### 所给文本
——————

老年急性上消化道出血合并感染的临床特点与预后分析

Analysis on clinical features and prognosis of acute upper gastrointestinal bleeding in aged patients with co-infection

  • 摘要: 目的 分析老年急性上消化道出血(UGIB)的临床特点,以及合并感染对预后的影响。 方法 回顾性分析260例老年急性UGIB患者的临床资料,将其分为感染组及非感染组,分析老年急性UGIB患者的临床特点、病因、治疗及预后。同时将其中170例急性胃黏膜病变患者分为感染亚组和非感染亚组,分析受试者工作特性(ROC)曲线用于评估实验室指标在预测病死率的效能。 结果 感染组休克发生率、纤维蛋白原(FIB)、白细胞计数(WBC)、C反应蛋白(CRP)及降钙素原(PCT)水平高于非感染组,差异有统计学意义(P<0.05); 但2组病死率及其他因素比较,差异无统计学意义(P>0.05)。感染亚组病死率及休克发生率高于非感染亚组,活化部分凝血活酶时间(APTT)及FIB高于非感染亚组,差异有统计学意义(P<0.05)。260例老年急性UGIB患者中,血清尿素氮是唯一与全因病死率相关的独立预测变量,在急性胃黏膜病变亚组中也有较好的预测价值。 结论 老年急性UGIB的病因主要为急性胃黏膜病变,其次为肿瘤。急性胃黏膜病变合并感染的患者病死率及休克发生率较高,入院时BUN水平是全因病死率的独立预测标志物。

——————

### 数据摘录
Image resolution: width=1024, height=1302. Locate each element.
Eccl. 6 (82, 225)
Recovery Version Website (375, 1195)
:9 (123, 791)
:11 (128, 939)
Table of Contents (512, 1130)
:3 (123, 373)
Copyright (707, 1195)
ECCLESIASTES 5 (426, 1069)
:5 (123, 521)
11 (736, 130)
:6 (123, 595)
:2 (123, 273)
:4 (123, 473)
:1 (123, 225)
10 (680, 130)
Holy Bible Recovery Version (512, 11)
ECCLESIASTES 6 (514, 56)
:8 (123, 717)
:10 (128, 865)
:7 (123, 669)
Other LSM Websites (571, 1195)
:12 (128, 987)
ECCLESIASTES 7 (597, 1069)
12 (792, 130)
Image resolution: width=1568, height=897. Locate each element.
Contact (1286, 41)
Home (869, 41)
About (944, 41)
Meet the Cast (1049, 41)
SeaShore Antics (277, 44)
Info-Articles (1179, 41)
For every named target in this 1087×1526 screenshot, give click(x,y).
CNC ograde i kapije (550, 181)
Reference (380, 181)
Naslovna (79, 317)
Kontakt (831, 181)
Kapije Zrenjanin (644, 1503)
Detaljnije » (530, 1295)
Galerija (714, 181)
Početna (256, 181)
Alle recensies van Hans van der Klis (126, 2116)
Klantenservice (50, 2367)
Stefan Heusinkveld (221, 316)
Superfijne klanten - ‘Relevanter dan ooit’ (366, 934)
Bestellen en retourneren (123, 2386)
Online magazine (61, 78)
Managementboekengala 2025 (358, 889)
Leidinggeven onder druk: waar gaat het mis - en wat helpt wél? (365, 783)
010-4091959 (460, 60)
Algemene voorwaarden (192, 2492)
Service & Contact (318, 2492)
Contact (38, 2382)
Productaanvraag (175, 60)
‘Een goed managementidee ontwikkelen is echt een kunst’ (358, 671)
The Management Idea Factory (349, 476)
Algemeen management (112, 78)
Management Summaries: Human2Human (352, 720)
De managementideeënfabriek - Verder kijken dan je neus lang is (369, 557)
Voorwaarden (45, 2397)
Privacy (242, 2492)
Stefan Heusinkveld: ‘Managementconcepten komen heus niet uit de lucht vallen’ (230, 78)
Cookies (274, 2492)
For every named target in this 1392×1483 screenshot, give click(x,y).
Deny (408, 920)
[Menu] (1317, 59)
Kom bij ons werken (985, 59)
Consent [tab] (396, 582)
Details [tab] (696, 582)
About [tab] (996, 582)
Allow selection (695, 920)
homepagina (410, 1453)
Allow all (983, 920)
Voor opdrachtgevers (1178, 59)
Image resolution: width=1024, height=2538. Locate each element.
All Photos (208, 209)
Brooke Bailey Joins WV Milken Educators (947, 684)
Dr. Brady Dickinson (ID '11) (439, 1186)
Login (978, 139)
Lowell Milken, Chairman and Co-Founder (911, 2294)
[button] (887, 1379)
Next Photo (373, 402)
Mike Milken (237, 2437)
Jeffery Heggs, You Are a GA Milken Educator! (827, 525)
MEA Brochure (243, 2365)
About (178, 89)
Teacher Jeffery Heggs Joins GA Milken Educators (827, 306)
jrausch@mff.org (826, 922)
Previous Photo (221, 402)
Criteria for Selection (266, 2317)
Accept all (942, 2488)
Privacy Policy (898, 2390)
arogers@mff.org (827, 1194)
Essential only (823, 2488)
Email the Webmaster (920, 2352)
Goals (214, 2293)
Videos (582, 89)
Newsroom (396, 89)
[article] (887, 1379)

——————

### 任务要求
判断以下说法是否与所给文本相符，逐条回答“是”或“否”，并引用文本中起决定作用的原句。1. 感染组的病死率明显高于非感染组。2. 老年急性UGIB的病因主要为急性胃黏膜病变。3. 该研究回顾性分析了260例老年急性UGIB患者的临床资料。 这些数据来自另一来源。

### 参考答案
1. 否：“但2组病死率及其他因素比较,差异无统计学意义(P>0.05)”
2. 是：“老年急性UGIB的病因主要为急性胃黏膜病变,其次为肿瘤”
3. 是：“回顾性分析260例老年急性UGIB患者的临床资料”